Health

Get the skinny on shut-eye

Lack of sleep actually increases appetite and drives people to binge on unhealthy foods

Get the skinny on shut-eye Over 13 million Canadians are overweight or obese, but for those trying to shed pounds, giving up on a full night’s sleep for a 5 a.m. gym session might do more harm than good. Lack of sleep actually increases appetite and drives people to binge on unhealthy “comfort foods,” according to Dr. Charles Samuels, medical director of the Calgary-based Centre for Sleep and Human Performance.

Even so, a growing number of us just aren’t getting seven or eight hours of decent sleep a night. According to results from Scienta’s 2010-11 Symptom Profiler, those who said they got less than four or five hours a night reported the most negative health symptoms—and those who slept over 10 hours didn’t fare very well, either. Unsurprisingly, those with a body mass index (a rough measure of body fat based on height and weight) of over 30, who are technically obese, also had more health complaints than any other BMI group.

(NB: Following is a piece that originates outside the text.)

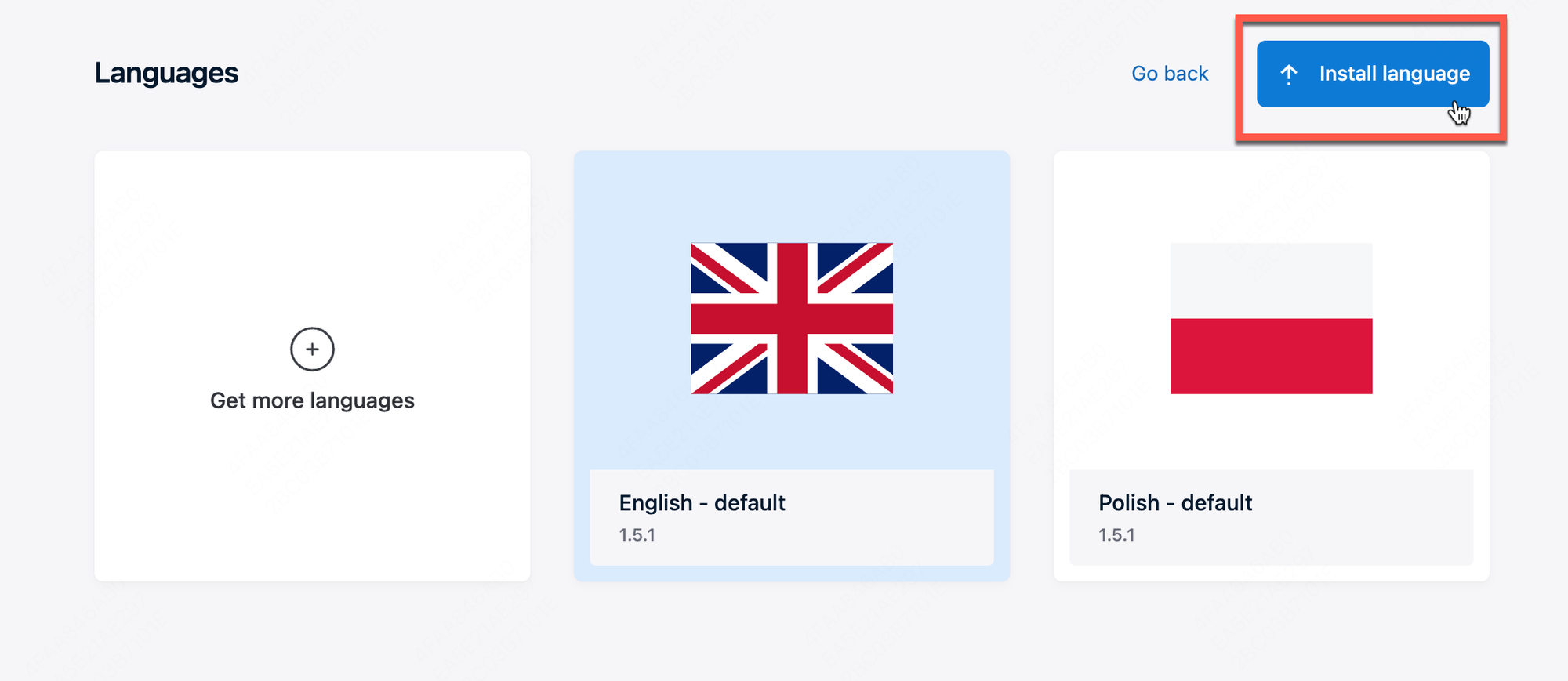Click the English - default label
This screenshot has height=681, width=1568.
[702, 502]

Lack of sleep boosts appetite, Samuels says, releasing hormones like ghrelin (which signals hunger) into the system. “The body assumes we’re under stress, and we go into survival mode,” and this drives us to eat more calorie-dense foods. One study, published in Annals of Internal Medicine in 2010, tracked 10 healthy adults who were put on a calorie-restricted diet, and assigned them to sleep 5.5 or 8.5 hours per night; those who got the least amount of sleep also lost less body fat and felt hungrier than those who slept longer. As for getting too much sleep, the effects are less clear, although studies have associated it with higher mortality rates; sleeping too long could be a sign of another underlying health problem, like depression.

“If the goal is weight loss, the number one thing—and this is very clear—is that you’ve got to get the sleep you need,” Samuels says.